No, nothing unusual with our standby replica. It's not even clear if it was the standby or our primary that was in the affected AZ.
Multi-AZ RDS does synchronous replication to the standby instance -- I'm guessing something broke in there. Hopefully AWS will update with a post mortem as they usually do. Lots of frustrated MultiAZ RDS customers on their forums.
Yeah unfortunately it looks to be an EBS problem and if your underlying EBS volume housing your primary DB instance takes a dump then that is unfortunately going to cause replication to fall over too
Multi-AZ RDS deployment is supposed to protect you from that though. That's why it's 2x the price. We should have failed over to a different AZ w/o EBS issues.

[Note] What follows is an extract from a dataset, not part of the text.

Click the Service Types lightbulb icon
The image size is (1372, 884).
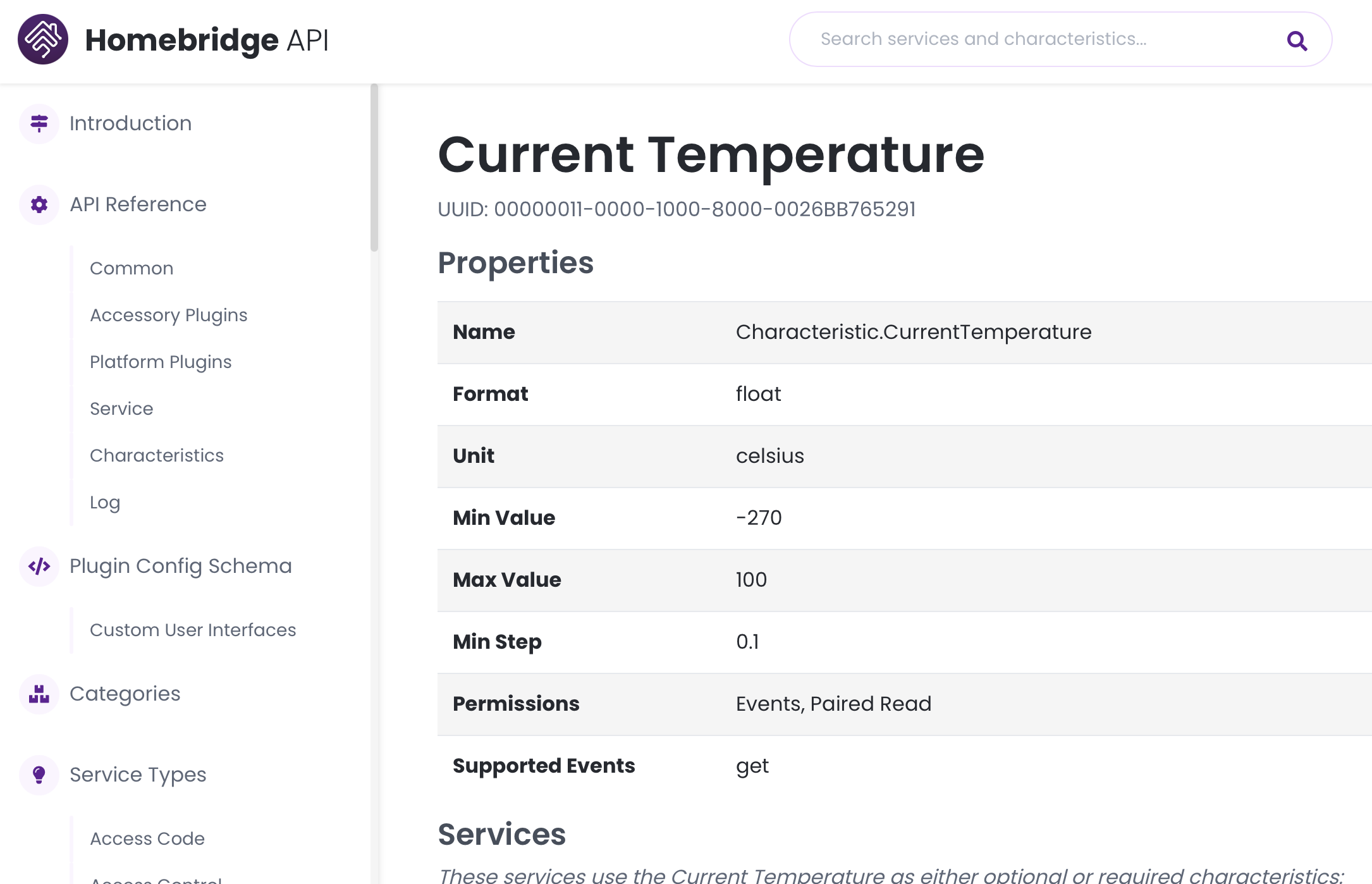coord(39,775)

If your source EBS volume is horked then you aren't going to be replicating any data to your backup host while the EBS volume is messed up (since your source data is unavailable). EBS volumes also don't cross/failover between AZ boundaries.

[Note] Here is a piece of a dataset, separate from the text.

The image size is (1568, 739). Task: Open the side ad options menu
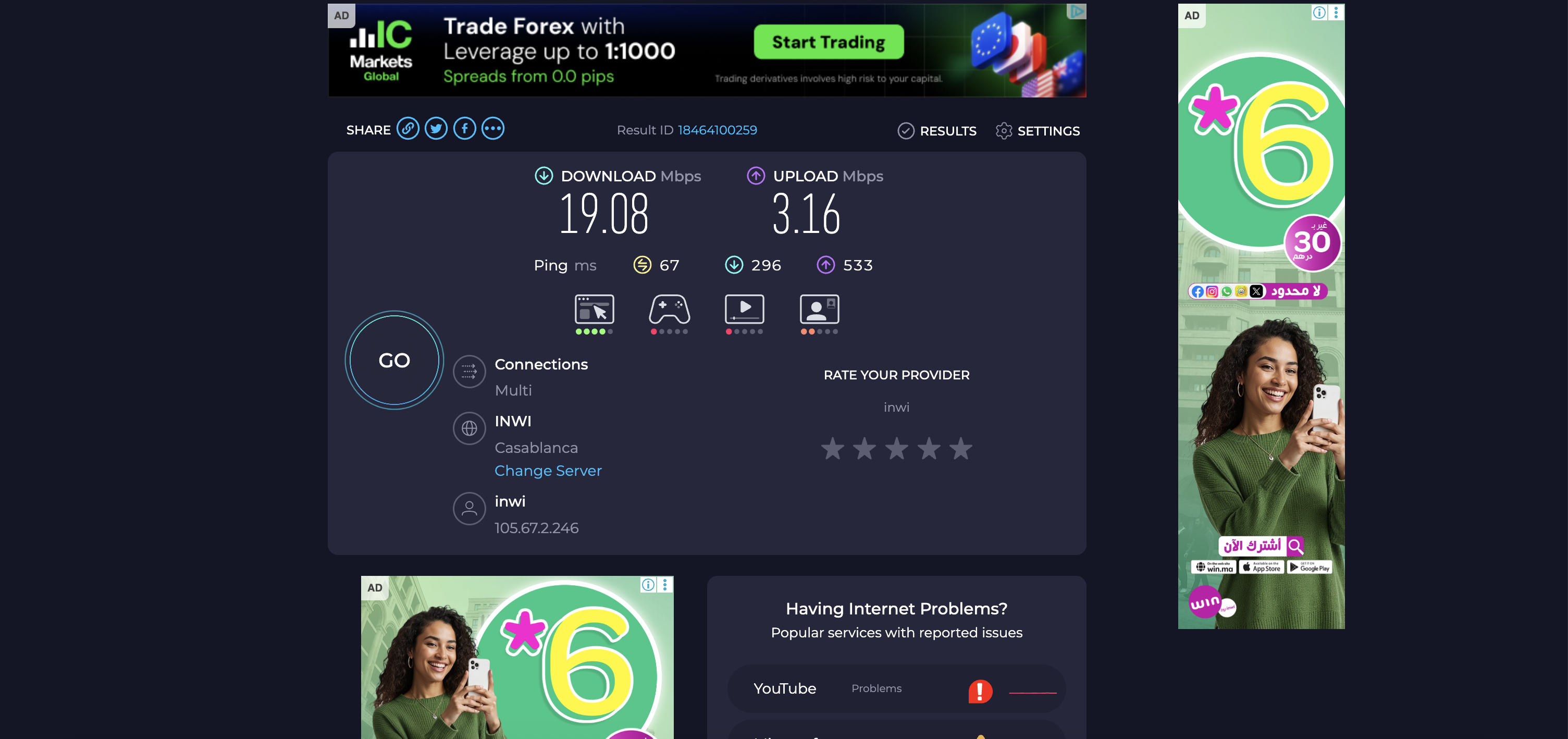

Maybe there was something bad with your replication server before the outage? It's hard to guess without knowing exactly what was happening at the time...
The whole point is to protect you from problems in one AZ by keeping a hot standby in another AZ. It doesn't matter whether it's due to EBS, power, etc. This is one of the primary reason to use RDS instead of running MySQL yourself on an instance.
Yes...what also sounds plausible is that since this was an EBS outage that the underlying EBS volume wasn't detected as being unavailable (if it in fact did become unavilable) so no failover to your other RDS server was initiated.
Multi-AZ RDS does synchronous replication to the standby instance -- I'm guessing something broke in there. Hopefully AWS will update with a post mortem as they usually do. Lots of frustrated MultiAZ RDS customers on their forums.